◆ Gestellte Aufgaben
1 – Geben Sie den Textauszug über die Rettungsinsel beginnend mit „Plötzlich wurde er“ und fortlaufend bis „nun Wasser eindrang.“ erneut wieder, wobei Sie „Plastikverkleidung“ durch „Gummiverkleidung“ ersetzen.
2 – Wie viele Augenpaare starrten laut dem Textauszug über die Rettungsinsel in seine Richtung?
3 – Setzen Sie den Textauszug über die Rettungsinsel im Anschluss an seinen letzten Satz fort.

───── Textauszug ─────

Plötzlich wurde er jäh aus seinen Gedanken gerissen, als seine Hand die Plastikverkleidung der Rettungsinsel berührte. Ein Adrenalinstoß mobilisierte seine letzten Kräfte und er schaffte es, sich ins Innere der Rettungsinsel zu hieven. "Der Junge muss weg", war das erste, was er hörte, nachdem sich der schwarze Nebel vor seinen Augen und in seinem Verstand wieder halbwegs gelichtet hatte. Er sah auf und blickte in zwölf Augenpaare, die alle in seine Richtung starrten. Aber sie sahen nicht ihn, sondern an ihm vorbei die Öffnung an, durch die er gekommen war und durch die, dank seines zusätzlichen Gewichtes nun Wasser eindrang.

───── Bereitgestellte Daten ─────

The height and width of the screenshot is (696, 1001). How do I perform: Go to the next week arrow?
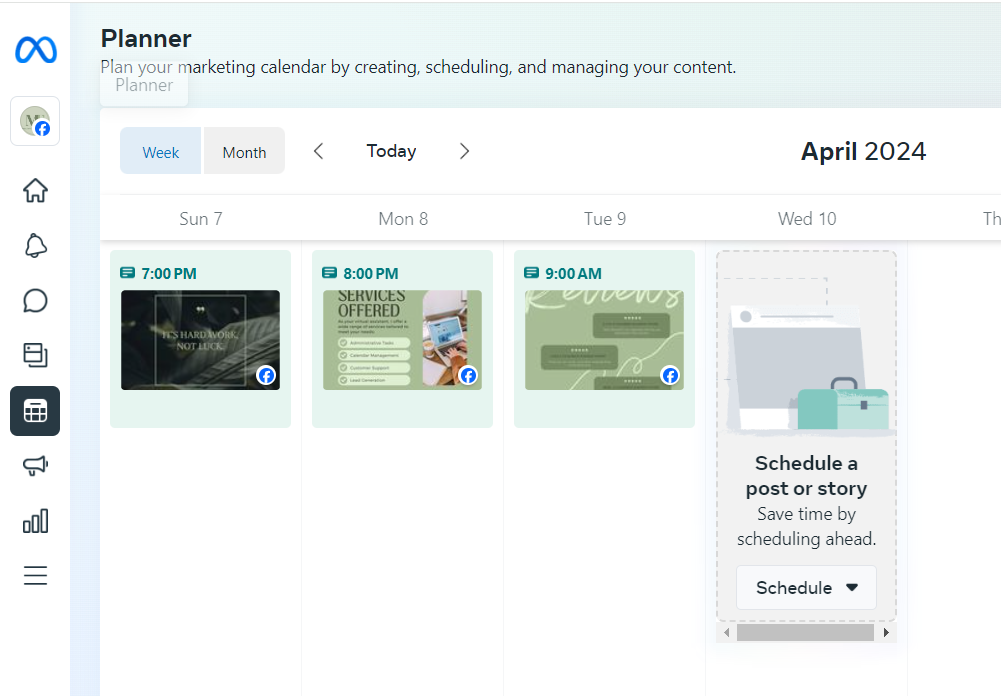(464, 151)

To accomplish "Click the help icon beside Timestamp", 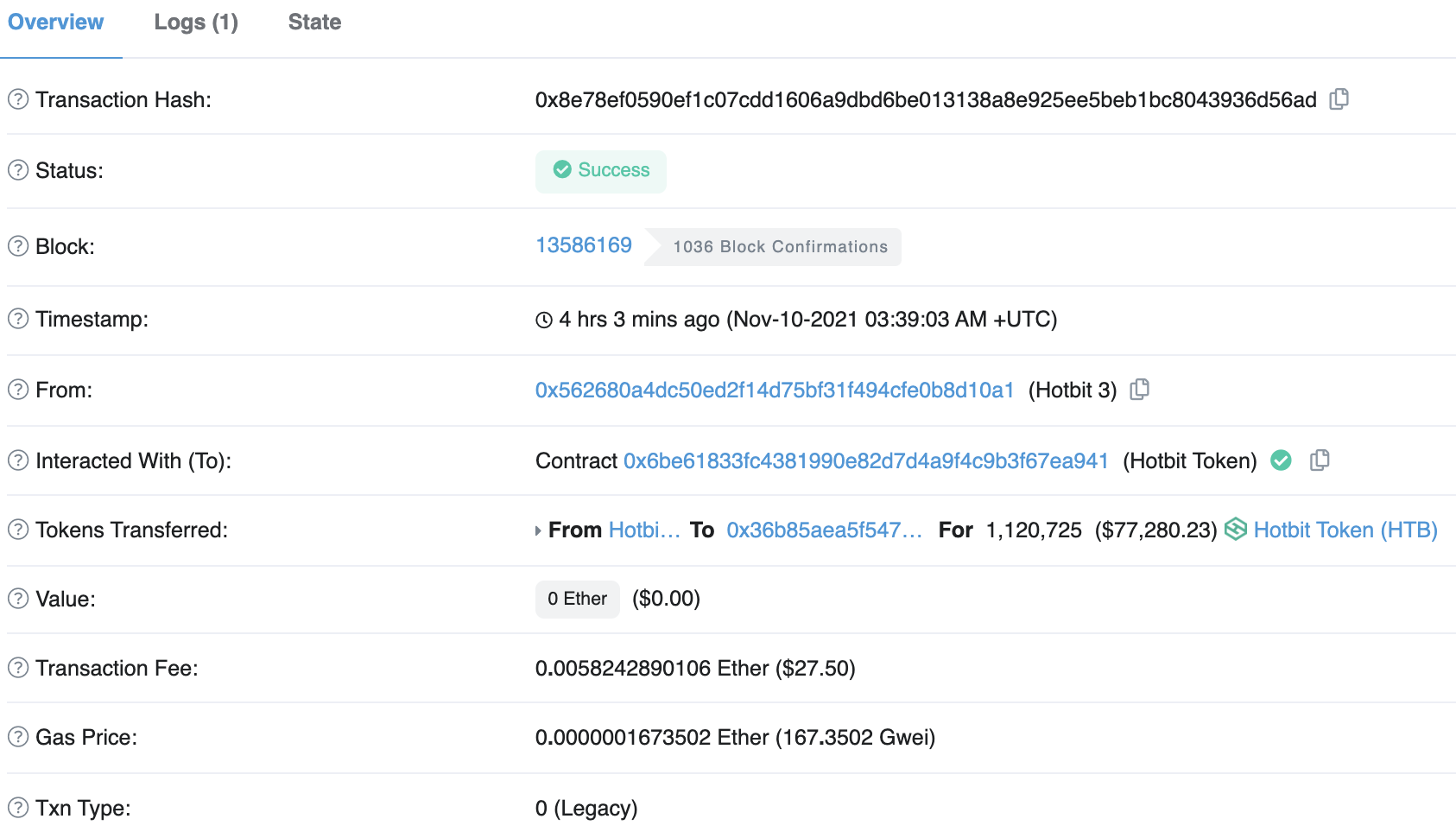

─────

◆ Gegebene Antworten
1 –
Plötzlich wurde er jäh aus seinen Gedanken gerissen, als seine Hand die Gummiverkleidung der Rettungsinsel berührte. Ein Adrenalinstoß mobilisierte seine letzten Kräfte und er schaffte es, sich ins Innere der Rettungsinsel zu hieven. "Der Junge muss weg", war das erste, was er hörte, nachdem sich der schwarze Nebel vor seinen Augen und in seinem Verstand wieder halbwegs gelichtet hatte. Er sah auf und blickte in zwölf Augenpaare, die alle in seine Richtung starrten. Aber sie sahen nicht ihn, sondern an ihm vorbei die Öffnung an, durch die er gekommen war und durch die, dank seines zusätzlichen Gewichtes nun Wasser eindrang.

2 – Zwölf Augenpaare.

3 –
"Der Junge muß weg", wiederholte die Stimme, "sonst werden wir alle sterben". Der Junge konnte nicht ausmachen, wer das gesagt hatte, sein Blick hatte sich noch nicht vollends geklärt, doch lähmende Angst umfing ihn beim kalten, unmenschlichen Klang dieser Stimme. "Wir können den kleinen doch nicht einfach sterben lassen", erwiderte eine Frauenstimme so kraftlos, dass es das Herz des Jungen fast zum zerspringen brachte. "Wir müssen, wenn wir überleben wollen", gab die kalte Stimme zurück. Schweigen erfüllte den Innenraum der Rettungsinsel, in dem der Wasserspiegel langsam aber stetig anstieg. "Der Junge muss...", setzte die kalte Stimme an, doch sie wurde von einem kräftigen Bass übertönt, der unter anderen Umständen jovial geklungen hätte: "Dann schmeiß du ihn doch auch wieder ins Meer oder traust du dich nicht, du feige Drecksau?". Der Junge begann, wieder Hoffnung zu schöpfen. Er war immer noch zu schwach, die Augen lange genug aufzuhalten, um etwas zu erkennen, doch von einer Bewußtlosigkeit war er inzwischen wieder weit entfernt. Ein Schock traf ihn, als auf einmal kalte, fischige Hände begannen, seinen Körper auf die Öffnung zuzuschieben.. Dann hörte er ein Klatschen, wie von einem Faustschlag und die kalten Hände verschwanden in das Nichts, aus dem sie gekommen waren. Der kräftige Bass fluchte, der Kalte gurgelte, die Frau schrie, Kampfeslaute drangen an das Ohr des Jungen.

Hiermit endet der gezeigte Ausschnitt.